You’re correct. But I actually don’t have any degree of any kind at all. I feel that there’s a lot less focus on higher education in tech here in the UK than a lot of other places.
…how did you learn and grow as a developer?
Sheer enthusiasm: it helps to love what you’re learning;
Structure: I didn’t spread myself too thin by trying to learn too much—a mistake I see a lot of developers making;
Fascination: I find almost everything at least superficially interesting, so there are subjects outside of my remit that I will learn about and borrow from;
Osmosis: Surround yourself by people from different disciplines, different backgrounds, different skill levels;
Focus on the fundamentals: We always work on abstractions above our actual medium, so we’re often shielded a little too much—explore the underlying principles and your eyes will be opened;
Time: I’ve been doing this for about ten years now. That helps.
Did you feel disadvantaged because of a lack of CS education?

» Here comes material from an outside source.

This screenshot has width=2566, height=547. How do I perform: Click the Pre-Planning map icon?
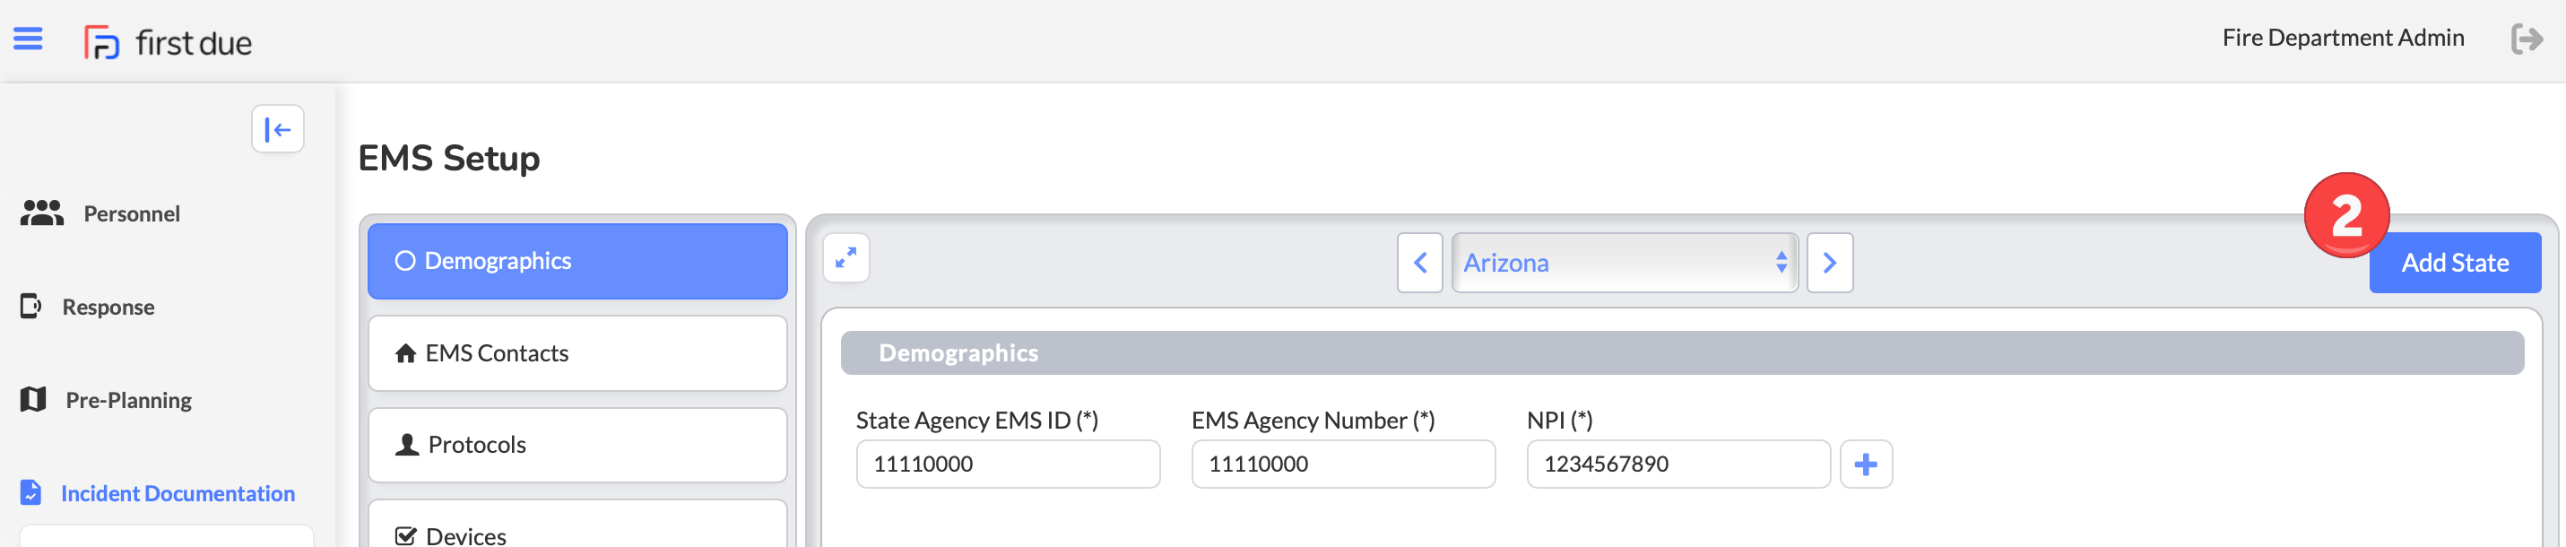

Absolutely not. I have never been asked about any of my qualifications (their existence and/or their value), only about my background, skills, and approaches. Again, this may be somewhat unique to the UK.
Advice from someone at your stage of success would be much appreciated…
A lot of the best developers I’ve worked with haven’t been the best because of their coding skills, but rather for their organisational skills, their general troubleshooting abilities, their ability to pull together a team of people greater than the sum of their parts, and able to talk to non-technical stakeholders. For me, the biggest part of being a senior developer isn’t about knowing the most languages, it’s about a much more holistic approach to solving a problem.
So what I would try and do is shadow as many people in your startup as you can. Sit in on DevOps meetings—even if most of it goes straight over your head, you’ll pick up little bits and pieces of knowledge that your colleagues might miss. This is the osmosis thing. Go and shadow customer support for a while; learn about what your users are actually struggling with. Doing this will expose you to more of the company, which is valuable in and of itself, but will also make you friends (allies) throughout the business that you can call on when you might need help.
None of that requires a CS degree—it just takes motivation, intuition, and diligence.